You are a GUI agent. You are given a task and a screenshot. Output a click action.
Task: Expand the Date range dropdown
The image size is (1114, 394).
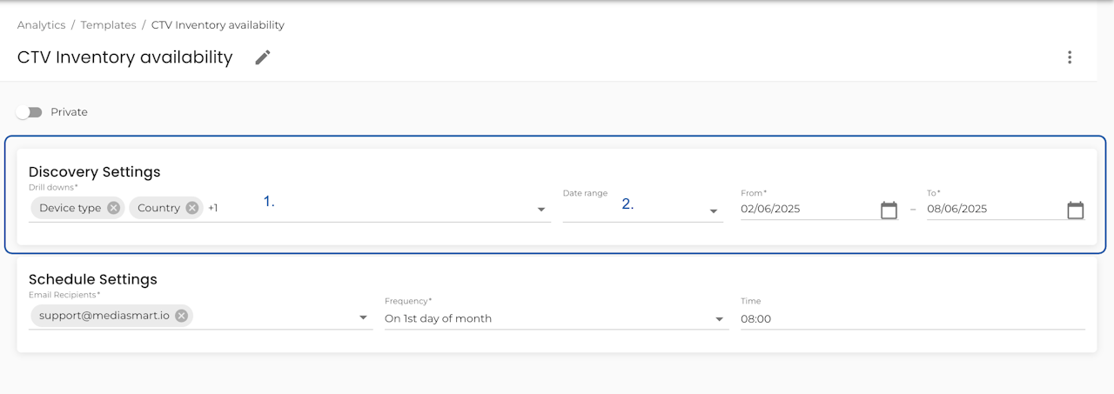tap(714, 210)
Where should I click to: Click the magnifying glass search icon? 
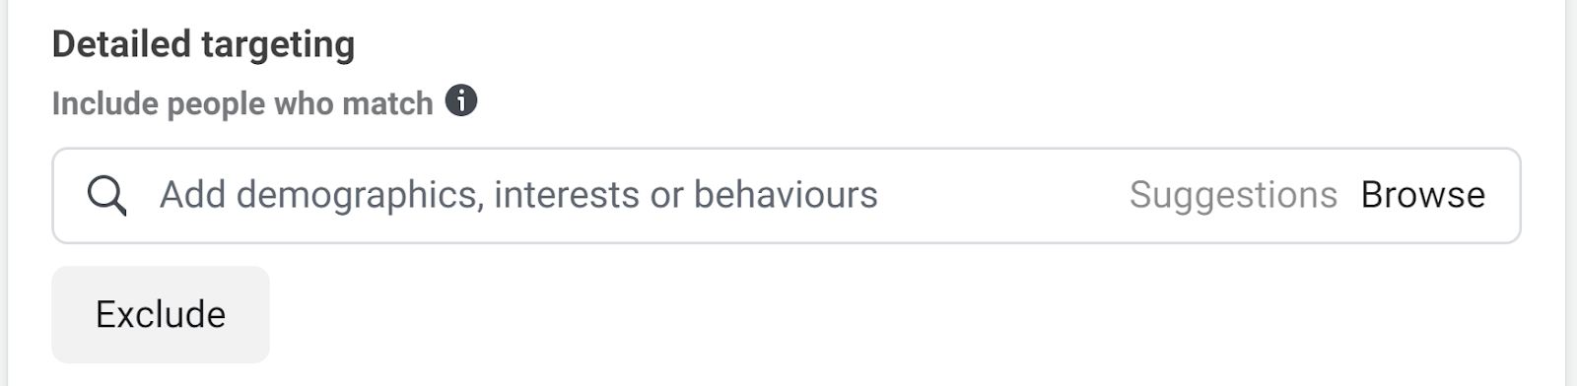tap(106, 196)
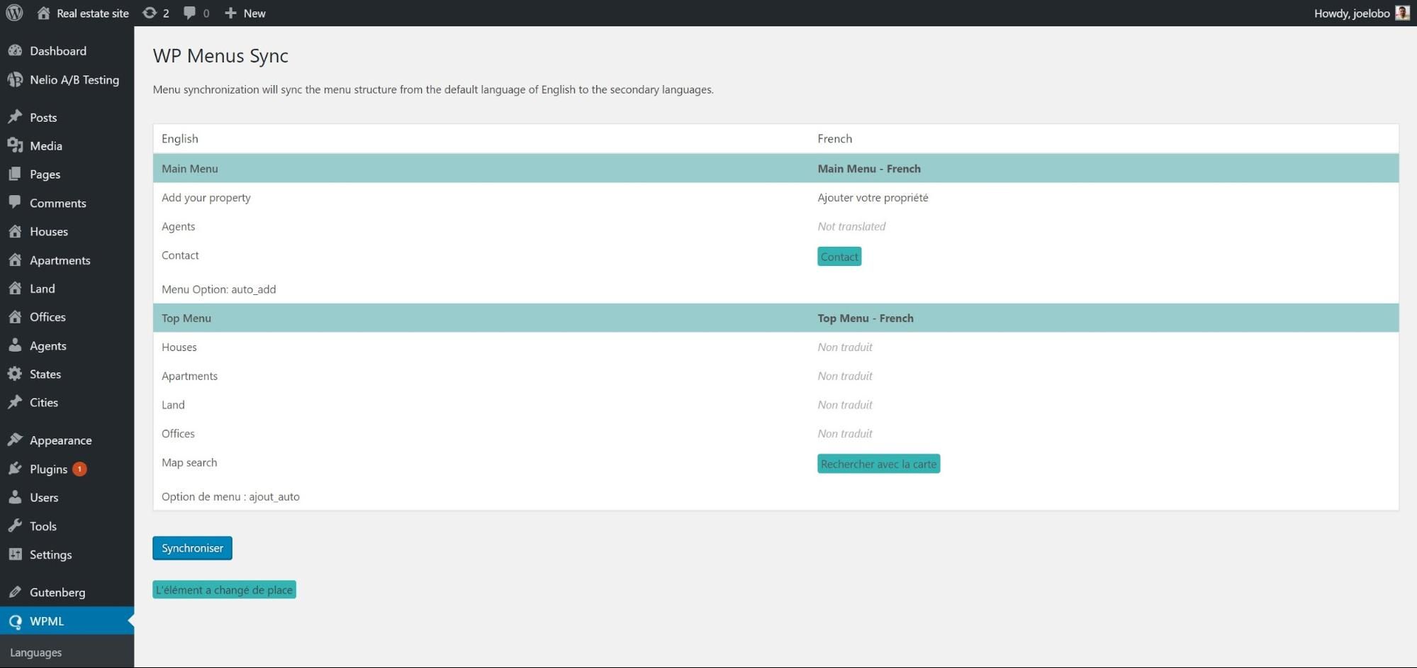Click the Gutenberg pencil icon

(15, 592)
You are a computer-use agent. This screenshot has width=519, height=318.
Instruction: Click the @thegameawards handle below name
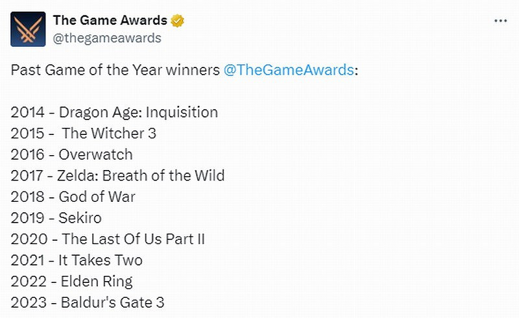tap(107, 38)
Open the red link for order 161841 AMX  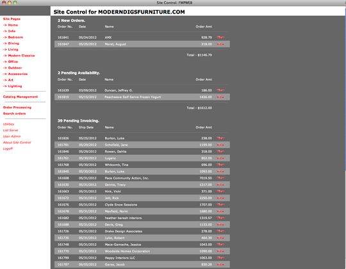click(x=220, y=38)
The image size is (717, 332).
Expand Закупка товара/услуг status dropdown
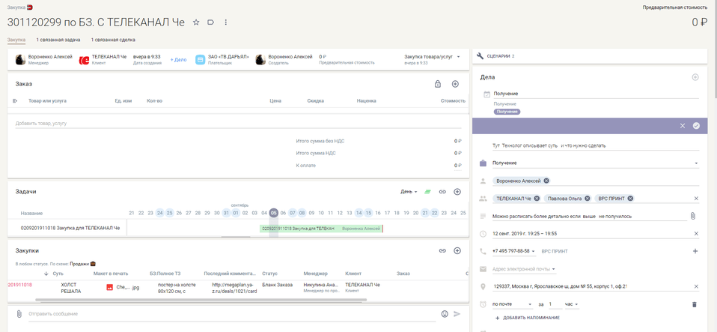click(x=457, y=57)
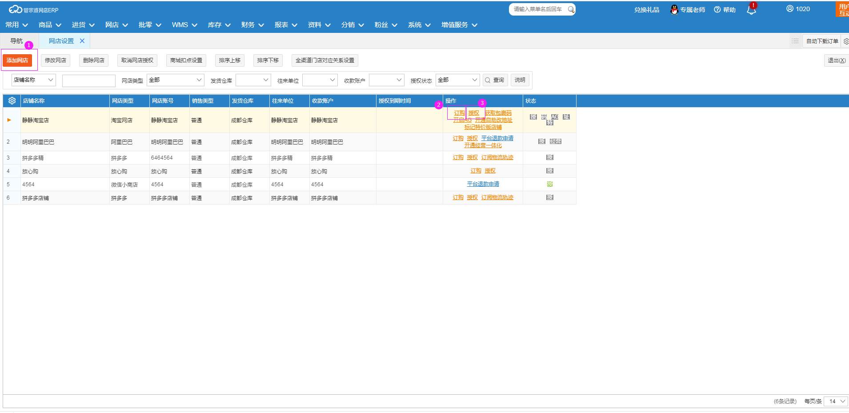This screenshot has width=849, height=413.
Task: Click the user account icon beside 1020
Action: [789, 9]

☆ ☆ ☆ ☆ ☆

Task instructions: Find the word "agent" in the data and show each line that holds it.

Result:
You are a GUI agent. You are given a task and a screenshot. Output a click action.
You are a computer-use agent. This screenshot has width=519, height=318.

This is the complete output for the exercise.